US scientists have for the first time created 'personalised' human embryonic stem cell (hESCs) using a form of cloning. The result is a significant milestone on the route to using stem cell-based therapies but the researchers stress more work is to be done as genetic errors in the cells means they are not yet suitable for therapeutic use.
Dr Dieter Egli, lead researcher at the New York Stem Cell Foundation Laboratory, who was involved in the study, told the BBC: 'There is clearly more work to be done, this is early days'. But he said the findings mark 'a step on that road' towards taking patient-specific stem cells into the clinic where they could one day be used to replace damaged tissues without the risk of rejection by the body.
The researchers used a technique called SCNT to create an egg that contains genetic material taken from the intended recipient of the resulting stem cells. The egg then reprograms the cell so that it begins to divide like a developing embryo to produce a blastocyst from which stem cells can be collected.

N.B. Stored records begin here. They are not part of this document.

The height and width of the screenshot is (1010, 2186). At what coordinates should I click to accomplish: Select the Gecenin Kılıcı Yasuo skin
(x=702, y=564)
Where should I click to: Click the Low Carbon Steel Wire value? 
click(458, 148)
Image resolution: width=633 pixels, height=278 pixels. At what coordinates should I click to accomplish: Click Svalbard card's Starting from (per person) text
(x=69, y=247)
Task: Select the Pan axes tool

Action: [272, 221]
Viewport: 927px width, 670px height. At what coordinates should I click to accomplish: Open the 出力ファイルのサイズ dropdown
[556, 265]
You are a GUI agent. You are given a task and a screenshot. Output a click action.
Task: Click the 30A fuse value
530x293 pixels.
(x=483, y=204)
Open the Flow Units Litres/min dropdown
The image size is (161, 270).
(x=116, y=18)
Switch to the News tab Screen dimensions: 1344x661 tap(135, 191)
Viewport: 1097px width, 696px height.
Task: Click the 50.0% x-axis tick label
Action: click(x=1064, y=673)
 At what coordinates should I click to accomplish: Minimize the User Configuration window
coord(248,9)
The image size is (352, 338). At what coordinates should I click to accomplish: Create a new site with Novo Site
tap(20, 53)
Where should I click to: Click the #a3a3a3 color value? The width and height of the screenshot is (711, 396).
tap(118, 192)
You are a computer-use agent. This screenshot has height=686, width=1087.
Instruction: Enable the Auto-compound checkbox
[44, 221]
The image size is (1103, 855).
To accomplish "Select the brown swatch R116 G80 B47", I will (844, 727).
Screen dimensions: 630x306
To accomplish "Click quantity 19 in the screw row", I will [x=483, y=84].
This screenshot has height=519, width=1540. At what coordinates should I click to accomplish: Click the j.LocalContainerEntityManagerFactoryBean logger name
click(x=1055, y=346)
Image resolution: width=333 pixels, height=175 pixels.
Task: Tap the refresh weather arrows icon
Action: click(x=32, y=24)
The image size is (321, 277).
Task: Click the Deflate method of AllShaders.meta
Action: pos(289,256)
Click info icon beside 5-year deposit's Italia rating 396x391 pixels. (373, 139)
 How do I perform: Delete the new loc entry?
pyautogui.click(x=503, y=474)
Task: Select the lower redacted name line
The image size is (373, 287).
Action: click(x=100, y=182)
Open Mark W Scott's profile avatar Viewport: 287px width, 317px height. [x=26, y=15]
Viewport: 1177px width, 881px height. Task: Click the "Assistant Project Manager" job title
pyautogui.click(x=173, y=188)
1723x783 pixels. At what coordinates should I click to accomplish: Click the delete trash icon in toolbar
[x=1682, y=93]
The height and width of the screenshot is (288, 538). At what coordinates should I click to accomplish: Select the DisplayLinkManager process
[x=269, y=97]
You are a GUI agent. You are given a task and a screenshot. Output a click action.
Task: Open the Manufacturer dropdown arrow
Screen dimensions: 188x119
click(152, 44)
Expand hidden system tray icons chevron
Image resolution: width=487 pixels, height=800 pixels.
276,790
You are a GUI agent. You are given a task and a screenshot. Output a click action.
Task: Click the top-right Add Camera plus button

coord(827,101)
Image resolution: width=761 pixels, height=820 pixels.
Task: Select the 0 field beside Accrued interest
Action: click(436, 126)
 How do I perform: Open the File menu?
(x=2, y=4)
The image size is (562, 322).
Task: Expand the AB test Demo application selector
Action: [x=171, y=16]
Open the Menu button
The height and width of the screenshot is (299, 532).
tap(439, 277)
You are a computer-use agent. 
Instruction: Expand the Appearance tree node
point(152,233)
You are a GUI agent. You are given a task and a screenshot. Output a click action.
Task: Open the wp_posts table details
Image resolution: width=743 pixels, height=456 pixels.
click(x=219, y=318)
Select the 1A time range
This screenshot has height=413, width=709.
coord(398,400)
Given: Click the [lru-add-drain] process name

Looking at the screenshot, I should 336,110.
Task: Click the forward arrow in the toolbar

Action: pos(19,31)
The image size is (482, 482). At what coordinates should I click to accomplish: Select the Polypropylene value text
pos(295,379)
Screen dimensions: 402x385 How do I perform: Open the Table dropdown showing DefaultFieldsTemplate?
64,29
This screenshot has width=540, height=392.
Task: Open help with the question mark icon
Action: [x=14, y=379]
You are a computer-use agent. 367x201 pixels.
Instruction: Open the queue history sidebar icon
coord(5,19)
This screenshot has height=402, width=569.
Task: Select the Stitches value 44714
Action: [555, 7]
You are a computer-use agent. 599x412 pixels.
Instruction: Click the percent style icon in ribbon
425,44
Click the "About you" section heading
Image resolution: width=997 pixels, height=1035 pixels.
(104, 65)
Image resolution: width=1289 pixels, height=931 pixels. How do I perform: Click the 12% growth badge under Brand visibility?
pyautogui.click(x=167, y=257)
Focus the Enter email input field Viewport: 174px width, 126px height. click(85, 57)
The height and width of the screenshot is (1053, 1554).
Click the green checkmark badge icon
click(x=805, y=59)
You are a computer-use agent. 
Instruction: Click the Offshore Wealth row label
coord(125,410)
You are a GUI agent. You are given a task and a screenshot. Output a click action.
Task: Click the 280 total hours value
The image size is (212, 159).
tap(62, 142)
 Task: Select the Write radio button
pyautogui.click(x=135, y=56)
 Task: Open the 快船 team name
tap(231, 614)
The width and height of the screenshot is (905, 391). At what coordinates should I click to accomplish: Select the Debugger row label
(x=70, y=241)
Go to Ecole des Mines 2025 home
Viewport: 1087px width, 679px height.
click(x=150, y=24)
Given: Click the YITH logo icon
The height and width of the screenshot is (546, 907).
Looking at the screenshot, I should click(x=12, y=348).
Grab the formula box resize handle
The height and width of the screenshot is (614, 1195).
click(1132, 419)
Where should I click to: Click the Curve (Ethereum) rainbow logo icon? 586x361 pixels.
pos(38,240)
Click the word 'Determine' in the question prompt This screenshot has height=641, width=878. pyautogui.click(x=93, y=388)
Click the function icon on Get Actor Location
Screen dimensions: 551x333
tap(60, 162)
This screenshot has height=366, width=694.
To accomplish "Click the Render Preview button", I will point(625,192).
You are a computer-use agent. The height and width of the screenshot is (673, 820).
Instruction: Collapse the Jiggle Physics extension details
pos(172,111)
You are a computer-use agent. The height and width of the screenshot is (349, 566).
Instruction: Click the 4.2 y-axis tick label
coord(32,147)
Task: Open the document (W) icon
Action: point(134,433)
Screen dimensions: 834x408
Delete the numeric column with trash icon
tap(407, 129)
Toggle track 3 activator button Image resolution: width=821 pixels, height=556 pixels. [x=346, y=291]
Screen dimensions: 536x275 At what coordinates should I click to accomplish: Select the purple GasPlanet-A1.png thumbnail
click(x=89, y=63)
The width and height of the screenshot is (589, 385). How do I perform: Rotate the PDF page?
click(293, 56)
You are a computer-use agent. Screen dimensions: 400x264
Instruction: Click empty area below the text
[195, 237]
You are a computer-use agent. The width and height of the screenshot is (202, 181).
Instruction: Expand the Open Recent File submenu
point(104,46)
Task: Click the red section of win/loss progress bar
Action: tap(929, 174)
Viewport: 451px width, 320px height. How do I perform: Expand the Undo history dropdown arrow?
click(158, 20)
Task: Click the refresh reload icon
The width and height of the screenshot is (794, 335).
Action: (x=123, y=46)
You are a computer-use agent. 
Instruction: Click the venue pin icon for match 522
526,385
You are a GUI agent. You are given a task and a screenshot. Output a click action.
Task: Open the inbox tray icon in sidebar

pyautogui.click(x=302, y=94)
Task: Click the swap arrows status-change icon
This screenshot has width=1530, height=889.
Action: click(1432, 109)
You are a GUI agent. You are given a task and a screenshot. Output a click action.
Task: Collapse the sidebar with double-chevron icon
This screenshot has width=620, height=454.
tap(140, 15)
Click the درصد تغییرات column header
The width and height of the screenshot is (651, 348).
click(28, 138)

SCNT has been successful in animals – Dolly the sheep was the first animal to be cloned from an adult cell - but research so far demonstrates the technique does not work efficiently for human cells. Previous studies have shown that the egg often stops dividing and dies after nuclear transfer and despite some progress being made, any hESCs produced have not been suitable for therapeutic use.
But what Dr Egli and colleagues have shown is that human cells can be reprogrammed by SCNT - but only if the genetic material of the egg itself is left inside the cell. This is an exciting breakthrough, but the down side is that the resultant stem cells contained three sets of chromosomes rather than the usual two. Despite the extra chromosome set, the stem cells were capable of differentiating into germ layers but this error makes them unsuitable for anything other than research.
But there is good news: 'While this approach does not itself provide a solution, it takes us a step closer to understanding where the problems lie', explained Professor Mary Herbert from the Institute of Ageing and Health at Newcastle University. This means that the hunt is on to find out exactly what is required from the egg's genome to reprogram the cell and how to supply it.
SCNT, however, requires a steady supply of donated human eggs which raises practical and ethical issues of donation. The New York Times reports that Dr Egli secured a reliable supply through collaboration with a clinic associated with Columbia University in New York which paid donors $8,000. Although the US National Academy of Sciences has issued guidelines which say donors should not be paid, the state of New York allows donors to receive reasonable compensation for eggs donated for research in an effort to encourage donors to come forward.